There was much celebration in the relatively small ranks of organised comics fandom in the 1960s when the then recent Justice League of America met their 1940s counterparts the Justice Society of America. The first meeting was so well received that it instituted an annual tradition maintained until the first incarnation of the Justice League’s title was cancelled over twenty years later. Crisis on Multiple Earths gathers all these stories chronologically, and this opening volume features the first four.

A spirit of good-natured joy still accompanies the first meeting between the premier super teams of two separate Earths. Flash stories had already established that his tin-helmeted analogue existed on an Earth separated by alternate vibrational frequency, and accessible to the Flash if he used his super speed to match that vibrational frequency. Using the logic of the day, the Earth housing the 1940s heroes was designated Earth-Two, while the Barry Allen Flash and his Justice League colleagues occupied Earth-One.

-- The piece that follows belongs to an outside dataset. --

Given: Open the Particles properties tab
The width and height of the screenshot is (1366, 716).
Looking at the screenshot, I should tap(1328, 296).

In the opening team-up villains have discovered the secret of transferring between Earths, and are committing crimes on the counterpart, then returning home untraceable. As with all Justice League material of this era, Gardner Fox’s plots are solid superhero science-fiction, but where they fall short by modern standards is in the complete lack of any but the most basic characterisation. Dialogue between the cast is pretty well interchangeable and designed only to explain the plot or progress it, while any captions are of the brief scene-setting kind. For all that, there’s still a frisson of grandeur as the members of the two teams meet.

The membership of the Justice Society was far larger than the Justice League, and while some had been re-fashioned in new identities, many remained largely obsolete. Over successive stories the original thrill was, for most, encountering heroes unseen for many years such as Wildcat, Sandman or Black Canary.

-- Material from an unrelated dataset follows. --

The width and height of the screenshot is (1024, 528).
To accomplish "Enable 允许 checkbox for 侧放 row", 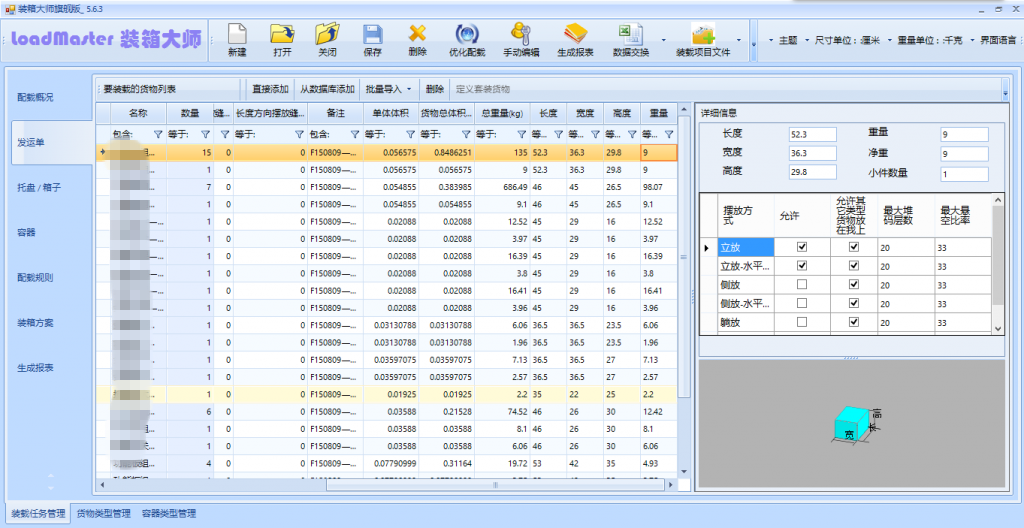I will coord(801,285).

Their introduction was gradual, as is the initial decline in story quality after the opener. The idea of the Justice League’s villainous counterparts on Earth-Three is marginally less thrilling (“Ha! Ha! The only effect kryptonite has on me is to give me a new ultra-power”), although not without charm. The magical Thunderbolt falling under the control of Earth-One’s crooked Johnny Thunder is less thrilling than that.

Everything is drawn by Mike Sekowsky, for whose style the adjective ‘quirky’ might have been created. His double-jointed figures are posed at odd angles, motion is sometimes awkwardly conveyed, and his anatomy is far from perfect, yet this is coupled with good storytelling and packed panels. It somehow combines into such a unique style that you can’t imagine anyone else working with the characters.

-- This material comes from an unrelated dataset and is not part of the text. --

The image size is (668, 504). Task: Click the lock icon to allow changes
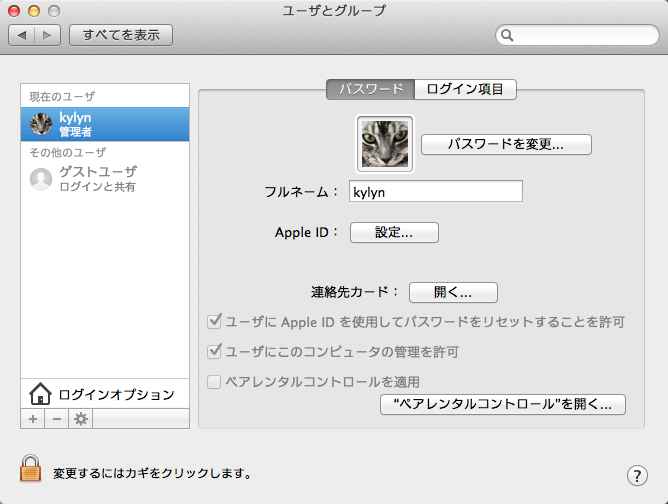[x=32, y=469]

The final team-up contrasts the remainder. Sekowsky cuts loose with larger illustrations to convey the scale of a being moving between dimensions, straddling planets separated by the physical strength of the Spectre. Additionally heroes and villains are randomly switching between Earths. This was produced during the era of the Batman TV show, and Fox isn’t at all comfortable with administering a similar jokey tone to his material, yet the result of that awkwardness allied with his plotting strengths is unique. The surreal elements and cosmic scope could almost signify a Grant Morrison plot. It’s still very much of its era, but bizarrely compelling.

The material here is spread between Justice League of America Archives 36, and can alternatively be found within Showcase Presents the Justice League of America 2 and 3, in each case surrounded by other Justice League material.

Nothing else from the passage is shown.